[BUG]: Low_Level_Zero plugin crashes with LoRA #5909

Fallqs · 2024-07-15T11:27:11Z

Is there an existing issue for this bug?

I have searched the existing issues

🐛 Describe the bug

The line 808 of zero/low_level/low_level_optim.py assumes that every single parameter in model.parameters() is trainable. However, this is not true when it comes to LoRA tuning, resulting in training crashes.

To solve this issue, you may just add a shortcut below this for-loop:

for p in model.parameters():  # line 808
    if not p.requires_grad:
        continue
    ...

Environment

CUDA 12.1
PyTorch 2.1.2
ColossalAI 0.4.0 [This BUG is not observed in 0.3.5]

The text was updated successfully, but these errors were encountered:

botbw · 2024-07-19T07:23:23Z

Hey @Fallqs thanks for reporting the bug and I will look into this.
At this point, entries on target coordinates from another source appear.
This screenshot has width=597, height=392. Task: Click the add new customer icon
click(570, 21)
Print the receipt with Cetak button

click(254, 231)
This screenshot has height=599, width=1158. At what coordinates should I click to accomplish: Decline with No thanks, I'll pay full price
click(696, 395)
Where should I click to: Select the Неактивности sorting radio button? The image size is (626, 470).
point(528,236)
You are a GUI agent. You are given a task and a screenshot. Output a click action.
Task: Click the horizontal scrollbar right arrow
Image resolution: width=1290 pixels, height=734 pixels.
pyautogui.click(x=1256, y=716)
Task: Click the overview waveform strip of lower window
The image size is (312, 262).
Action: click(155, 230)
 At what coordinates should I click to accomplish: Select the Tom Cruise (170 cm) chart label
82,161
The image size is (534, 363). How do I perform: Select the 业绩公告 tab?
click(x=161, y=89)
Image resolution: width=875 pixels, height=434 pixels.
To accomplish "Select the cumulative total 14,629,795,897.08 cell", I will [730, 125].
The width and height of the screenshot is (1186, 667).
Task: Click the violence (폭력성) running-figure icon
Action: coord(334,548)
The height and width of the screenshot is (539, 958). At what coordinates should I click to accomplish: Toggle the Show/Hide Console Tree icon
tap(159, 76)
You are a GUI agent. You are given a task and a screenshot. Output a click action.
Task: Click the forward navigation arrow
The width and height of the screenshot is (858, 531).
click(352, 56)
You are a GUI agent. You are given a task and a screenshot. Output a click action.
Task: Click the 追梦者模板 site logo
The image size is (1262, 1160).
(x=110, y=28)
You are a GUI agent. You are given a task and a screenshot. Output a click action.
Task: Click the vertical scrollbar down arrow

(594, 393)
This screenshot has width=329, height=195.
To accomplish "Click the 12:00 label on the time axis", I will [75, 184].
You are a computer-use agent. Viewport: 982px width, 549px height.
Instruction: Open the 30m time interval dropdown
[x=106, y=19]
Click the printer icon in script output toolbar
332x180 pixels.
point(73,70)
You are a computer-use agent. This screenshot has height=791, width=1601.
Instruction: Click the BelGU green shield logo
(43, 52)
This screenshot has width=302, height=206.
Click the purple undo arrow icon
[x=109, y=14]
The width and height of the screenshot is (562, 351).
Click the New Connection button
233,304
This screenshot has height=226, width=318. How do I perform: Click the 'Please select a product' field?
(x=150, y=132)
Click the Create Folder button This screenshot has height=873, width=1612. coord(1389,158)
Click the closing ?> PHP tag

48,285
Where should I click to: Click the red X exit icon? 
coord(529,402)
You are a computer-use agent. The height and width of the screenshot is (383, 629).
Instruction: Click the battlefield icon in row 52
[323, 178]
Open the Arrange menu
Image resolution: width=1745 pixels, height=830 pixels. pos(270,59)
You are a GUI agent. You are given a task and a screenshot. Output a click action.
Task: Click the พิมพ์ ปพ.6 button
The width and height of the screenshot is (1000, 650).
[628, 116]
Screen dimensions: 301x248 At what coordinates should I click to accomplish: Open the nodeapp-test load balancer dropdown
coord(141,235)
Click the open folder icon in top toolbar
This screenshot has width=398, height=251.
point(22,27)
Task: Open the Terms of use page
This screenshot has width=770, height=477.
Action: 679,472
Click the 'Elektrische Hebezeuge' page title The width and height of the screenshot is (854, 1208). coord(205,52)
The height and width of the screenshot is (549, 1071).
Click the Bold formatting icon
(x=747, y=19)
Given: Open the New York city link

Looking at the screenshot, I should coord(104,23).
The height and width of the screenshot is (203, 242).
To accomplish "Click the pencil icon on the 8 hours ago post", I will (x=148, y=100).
Btw will it be possible to share the code you are using or a min repro for the LoRA crash?

281LinChenjian · 2024-07-22T05:37:19Z

Sorry to bother you, could you please describe it in more detail? Because I am using the 0.3.6 version of colossalai, I put the following code in the corresponding position according to your code implementation, but it didn't work. Is it because I put it in the wrong position?i also want to use lora tuning.

this is my code：

def _sync_grad(self):
    for group_id in range(self.num_param_groups):
        param_group = self._working_param_groups[group_id]
        for param in param_group:
            if param.requires_grad and param.grad is not None:
                self._add_to_bucket(param, group_id)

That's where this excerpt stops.